You can have a town of 150 people with a pub, school, hall, shops and CFA station which services a wide area. Or a town of 300 with half the amenities.
And then there are towns that have many homes, but they are weekenders, with the owners registering their primary residence in metro areas.
Erica, in the Gippsland hills, fits this description.
It reminds me of when one farmer receives drought assistance while the bloke next door doesn't.

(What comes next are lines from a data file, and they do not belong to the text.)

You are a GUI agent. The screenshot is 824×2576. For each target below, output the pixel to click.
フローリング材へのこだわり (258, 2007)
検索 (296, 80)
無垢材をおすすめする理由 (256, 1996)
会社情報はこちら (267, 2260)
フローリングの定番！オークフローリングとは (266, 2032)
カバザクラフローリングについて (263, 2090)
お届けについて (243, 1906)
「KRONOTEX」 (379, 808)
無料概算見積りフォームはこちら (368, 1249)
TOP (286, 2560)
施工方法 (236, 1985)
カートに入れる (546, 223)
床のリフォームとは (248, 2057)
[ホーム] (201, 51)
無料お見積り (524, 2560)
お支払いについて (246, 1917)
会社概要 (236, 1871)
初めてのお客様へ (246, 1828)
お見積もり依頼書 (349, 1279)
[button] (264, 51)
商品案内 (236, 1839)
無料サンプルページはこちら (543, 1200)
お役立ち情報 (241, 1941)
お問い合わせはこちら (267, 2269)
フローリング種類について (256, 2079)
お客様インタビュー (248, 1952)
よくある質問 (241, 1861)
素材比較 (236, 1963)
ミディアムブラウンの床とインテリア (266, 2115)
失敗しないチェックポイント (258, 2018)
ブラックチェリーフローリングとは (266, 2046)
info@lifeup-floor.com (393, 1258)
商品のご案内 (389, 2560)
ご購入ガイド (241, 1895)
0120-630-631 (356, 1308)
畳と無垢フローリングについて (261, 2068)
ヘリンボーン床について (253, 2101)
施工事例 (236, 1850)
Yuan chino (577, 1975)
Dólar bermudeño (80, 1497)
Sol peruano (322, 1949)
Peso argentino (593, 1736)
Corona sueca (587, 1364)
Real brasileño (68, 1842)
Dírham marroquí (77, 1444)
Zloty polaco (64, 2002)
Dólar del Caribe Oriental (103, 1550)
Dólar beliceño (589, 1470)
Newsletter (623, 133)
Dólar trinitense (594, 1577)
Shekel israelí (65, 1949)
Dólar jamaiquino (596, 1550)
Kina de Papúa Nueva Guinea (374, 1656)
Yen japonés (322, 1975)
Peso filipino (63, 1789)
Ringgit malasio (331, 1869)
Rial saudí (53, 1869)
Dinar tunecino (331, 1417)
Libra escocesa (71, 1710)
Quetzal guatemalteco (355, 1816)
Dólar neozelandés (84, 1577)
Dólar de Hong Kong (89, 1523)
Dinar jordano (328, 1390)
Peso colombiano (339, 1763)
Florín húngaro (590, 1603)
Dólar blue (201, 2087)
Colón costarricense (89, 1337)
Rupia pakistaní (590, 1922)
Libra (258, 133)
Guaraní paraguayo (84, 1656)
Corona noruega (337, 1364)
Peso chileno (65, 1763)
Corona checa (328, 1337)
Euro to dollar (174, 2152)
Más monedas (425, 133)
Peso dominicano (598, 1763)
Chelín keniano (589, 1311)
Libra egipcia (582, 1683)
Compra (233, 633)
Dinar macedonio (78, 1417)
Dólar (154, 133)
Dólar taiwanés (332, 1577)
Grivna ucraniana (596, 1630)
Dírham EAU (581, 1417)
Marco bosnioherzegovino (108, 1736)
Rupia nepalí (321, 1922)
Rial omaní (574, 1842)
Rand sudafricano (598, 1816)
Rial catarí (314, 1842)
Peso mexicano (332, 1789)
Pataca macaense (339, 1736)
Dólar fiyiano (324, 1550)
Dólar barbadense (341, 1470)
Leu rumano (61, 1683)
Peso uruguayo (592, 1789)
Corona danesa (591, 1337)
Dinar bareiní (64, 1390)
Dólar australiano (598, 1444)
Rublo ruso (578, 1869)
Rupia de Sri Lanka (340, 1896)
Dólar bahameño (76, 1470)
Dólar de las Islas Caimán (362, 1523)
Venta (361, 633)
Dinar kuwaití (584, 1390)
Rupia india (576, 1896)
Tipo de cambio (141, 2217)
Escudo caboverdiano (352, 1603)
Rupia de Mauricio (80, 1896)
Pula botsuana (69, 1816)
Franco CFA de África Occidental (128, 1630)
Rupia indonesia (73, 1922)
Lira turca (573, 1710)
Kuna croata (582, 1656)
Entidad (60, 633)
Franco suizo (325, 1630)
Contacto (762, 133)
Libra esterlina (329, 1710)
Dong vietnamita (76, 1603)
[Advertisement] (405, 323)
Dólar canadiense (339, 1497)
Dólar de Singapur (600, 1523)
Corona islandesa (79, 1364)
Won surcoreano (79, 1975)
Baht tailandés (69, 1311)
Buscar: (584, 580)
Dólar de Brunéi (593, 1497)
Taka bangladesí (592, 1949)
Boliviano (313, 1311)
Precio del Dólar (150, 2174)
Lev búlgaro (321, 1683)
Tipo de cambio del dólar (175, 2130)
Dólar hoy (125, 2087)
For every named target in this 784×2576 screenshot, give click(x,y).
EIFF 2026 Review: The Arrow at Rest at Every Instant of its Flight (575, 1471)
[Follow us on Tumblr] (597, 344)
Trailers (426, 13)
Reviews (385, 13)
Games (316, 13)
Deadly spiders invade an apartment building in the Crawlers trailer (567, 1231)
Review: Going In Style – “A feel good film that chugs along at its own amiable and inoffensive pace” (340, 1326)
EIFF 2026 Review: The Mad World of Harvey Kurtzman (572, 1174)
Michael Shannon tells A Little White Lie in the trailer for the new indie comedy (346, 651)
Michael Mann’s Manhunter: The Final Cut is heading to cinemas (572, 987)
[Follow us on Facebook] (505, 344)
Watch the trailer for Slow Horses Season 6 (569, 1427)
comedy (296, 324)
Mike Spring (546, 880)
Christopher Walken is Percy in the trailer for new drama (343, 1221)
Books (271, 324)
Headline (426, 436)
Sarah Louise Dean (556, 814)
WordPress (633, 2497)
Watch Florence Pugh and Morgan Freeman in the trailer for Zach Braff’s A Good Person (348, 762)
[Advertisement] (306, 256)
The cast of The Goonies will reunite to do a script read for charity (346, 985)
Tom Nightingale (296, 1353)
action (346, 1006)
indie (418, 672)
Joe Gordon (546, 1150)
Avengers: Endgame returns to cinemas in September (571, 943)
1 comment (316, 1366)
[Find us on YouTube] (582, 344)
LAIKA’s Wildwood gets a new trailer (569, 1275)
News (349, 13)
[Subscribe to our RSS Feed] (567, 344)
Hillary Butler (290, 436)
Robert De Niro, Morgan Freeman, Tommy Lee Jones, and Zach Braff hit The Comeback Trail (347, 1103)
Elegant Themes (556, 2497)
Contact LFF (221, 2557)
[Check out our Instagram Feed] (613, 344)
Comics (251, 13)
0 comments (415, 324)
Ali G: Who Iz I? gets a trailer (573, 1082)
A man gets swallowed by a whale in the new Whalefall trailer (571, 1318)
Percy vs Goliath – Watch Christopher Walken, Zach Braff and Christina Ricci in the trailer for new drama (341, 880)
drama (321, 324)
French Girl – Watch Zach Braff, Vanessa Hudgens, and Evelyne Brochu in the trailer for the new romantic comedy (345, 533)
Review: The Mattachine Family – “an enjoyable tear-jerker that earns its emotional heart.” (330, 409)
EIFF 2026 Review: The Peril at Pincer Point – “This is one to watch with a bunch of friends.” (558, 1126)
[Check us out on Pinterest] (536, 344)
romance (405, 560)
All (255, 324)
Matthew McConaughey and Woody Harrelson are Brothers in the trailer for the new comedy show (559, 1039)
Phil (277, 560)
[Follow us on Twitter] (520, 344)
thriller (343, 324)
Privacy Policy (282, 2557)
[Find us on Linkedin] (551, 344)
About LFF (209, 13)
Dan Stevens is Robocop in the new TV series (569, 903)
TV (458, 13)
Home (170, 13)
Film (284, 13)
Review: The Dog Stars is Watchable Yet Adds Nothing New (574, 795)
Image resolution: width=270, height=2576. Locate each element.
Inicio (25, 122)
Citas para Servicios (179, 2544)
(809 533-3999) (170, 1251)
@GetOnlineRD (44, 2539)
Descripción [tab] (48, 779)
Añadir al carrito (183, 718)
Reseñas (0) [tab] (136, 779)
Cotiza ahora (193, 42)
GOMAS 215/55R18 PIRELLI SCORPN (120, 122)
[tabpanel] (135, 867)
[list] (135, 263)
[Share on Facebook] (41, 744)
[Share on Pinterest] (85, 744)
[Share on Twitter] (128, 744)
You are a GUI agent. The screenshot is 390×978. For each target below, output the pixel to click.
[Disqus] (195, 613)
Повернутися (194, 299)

All because of a line drawn on a piece of paper in Canberra.
The ABS doesn't even have a name to call those centres with populations below 200 people.
"Those localities merge into rural and farming populations," an ABS spokeswoman said.
It has been suggested they could be called villages, hamlets or boroughs.
But until Australians start to wear lederhosen and drink beer from tankards, those names ain't going to catch on.
The ABS doesn't appear to realise a town is what you want it to be -- irrespective of size.
For instance, Australians refer to a night on the town, whether that be at a restaurant on the 88th floor of a city skyscraper, or the front bar of the Sea Lake Hotel.
What do many say when they are heading into Melbourne's CBD? They are going into town.
And they say the same if they are heading into Balmoral, another town that is set to lose its "official" status.
Of course, there is no explanation as to why small towns have lost their title.
But suspicions abound.
"I am deeply suspicious of the long-term impact of this decision because it may be used as a reason not to fund projects," said Wellington Shire councillor Malcolm Hole, who represents Gippsland on Rural Councils Victoria. "The heart and soul of people make the towns," Cr Hole said.
Yarriambiack Shire councillor Helen Ballentine was equally outraged when Woomelang in the Mallee lost its status.
"If someone tried to tell one of our towns which only had 40 people in it they weren't living in a town any more, they (had) better be prepared to defend themselves."
That's the spirit.
This whole issue stinks.
It makes you wonder what would happen if an ABS boss turned up in Girgarre, Nowa Nowa, Taradale or Merino.
I suspect they'd get run out of town -- or whatever else the ABS now thinks it is.
- Ed Gannon is editor of The Weekly Times.